Religious and political chain letters do a lot more harm than good, especially if they are actually hoaxes. Some of them may have even been started by some anti-Christian and/or anti-right-wingers, attempting to make a laughing stock of the religious/right-wing. Others have been started by some terribly misinformed and misguided religious or political fundamentalists.

The backlash they unleash is not just against chain letters themselves, but much more against republicans, Christians and Christianity itself. There is no excuse for hating on Christians, just as there is no excuse for passing on bogus chain letters. But this is how and why bogus religious and partisan virals bring out the worst in people on either side.

Despite all this, too many people, especially those in general agreement with at least some of the belief-systems of their forwarding friends, are in fact put out with forwards, but instead of saying anything, they put up with them in suffering silence, afraid of losing the already tenuous communications and friendship which has already been seriously undermined by habitual forwarding of chain letters by the senders.
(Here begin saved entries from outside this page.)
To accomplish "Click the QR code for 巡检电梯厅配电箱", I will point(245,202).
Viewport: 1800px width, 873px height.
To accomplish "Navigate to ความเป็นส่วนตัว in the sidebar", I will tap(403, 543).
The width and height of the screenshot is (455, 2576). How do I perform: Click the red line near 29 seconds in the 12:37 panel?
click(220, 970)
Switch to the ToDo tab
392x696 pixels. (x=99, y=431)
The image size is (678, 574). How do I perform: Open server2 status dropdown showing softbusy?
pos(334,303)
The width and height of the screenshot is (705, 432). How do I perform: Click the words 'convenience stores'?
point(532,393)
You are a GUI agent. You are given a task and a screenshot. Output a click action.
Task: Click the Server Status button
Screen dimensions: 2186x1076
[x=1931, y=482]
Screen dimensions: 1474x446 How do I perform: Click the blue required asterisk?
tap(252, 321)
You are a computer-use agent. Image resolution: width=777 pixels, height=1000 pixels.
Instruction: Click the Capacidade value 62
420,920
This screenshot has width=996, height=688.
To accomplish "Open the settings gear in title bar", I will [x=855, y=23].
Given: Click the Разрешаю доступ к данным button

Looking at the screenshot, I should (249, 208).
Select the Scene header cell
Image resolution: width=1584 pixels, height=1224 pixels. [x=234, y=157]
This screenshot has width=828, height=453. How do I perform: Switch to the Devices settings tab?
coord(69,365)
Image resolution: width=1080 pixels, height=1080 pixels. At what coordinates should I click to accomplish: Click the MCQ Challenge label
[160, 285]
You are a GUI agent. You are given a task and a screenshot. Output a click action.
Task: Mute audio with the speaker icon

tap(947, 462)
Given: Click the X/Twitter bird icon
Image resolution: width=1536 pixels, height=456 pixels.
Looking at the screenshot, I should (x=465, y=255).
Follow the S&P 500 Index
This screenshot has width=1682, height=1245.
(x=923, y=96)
Speak out, even as gently as possible, with a link to back up why the viral isn't the amazing cosmic snowflake the duped were led to believe, and this is what happens.

The forwarders either become defensive, simply abandon you as a friend, ignore and completely stop sending messages to you altogether, or all of these, in that order.

Yet, they continue to pass on chain letters to other people, some of which are just as sick of it as you but too afraid to speak up for fear of hurting the forwarder's feelings and possibly getting nixed as a friend.

When someone from the left side of the aisle or a non-Christian speaks out against right-wing religious chain letters, they simply get dismissed as left-wing partisans while the republicans and Christians continue trying to fight "socialism" with more chain letters.

But when a fellow Christian speaks out against this shady and annoying viral activity, the backlash from the pro-forwarding camp is fierce.

Clearly, in cyberspace, and especially in the realm of "friendship" "religious" and political forwards, it is treated as an absolute sin to expose the viral lies and phoniness for what it is. To them, nothing says "I LOVE YOU!" quite like a chain letter! So, we absolutely must be careful not to offend a forwarder, although our own principles, feelings, friendships as well as the truth will suffer, they are unimportant...

Chain letters are spam, not a legitimate medium for spreading any kind of information, love, friendship, warnings, news, or idiology.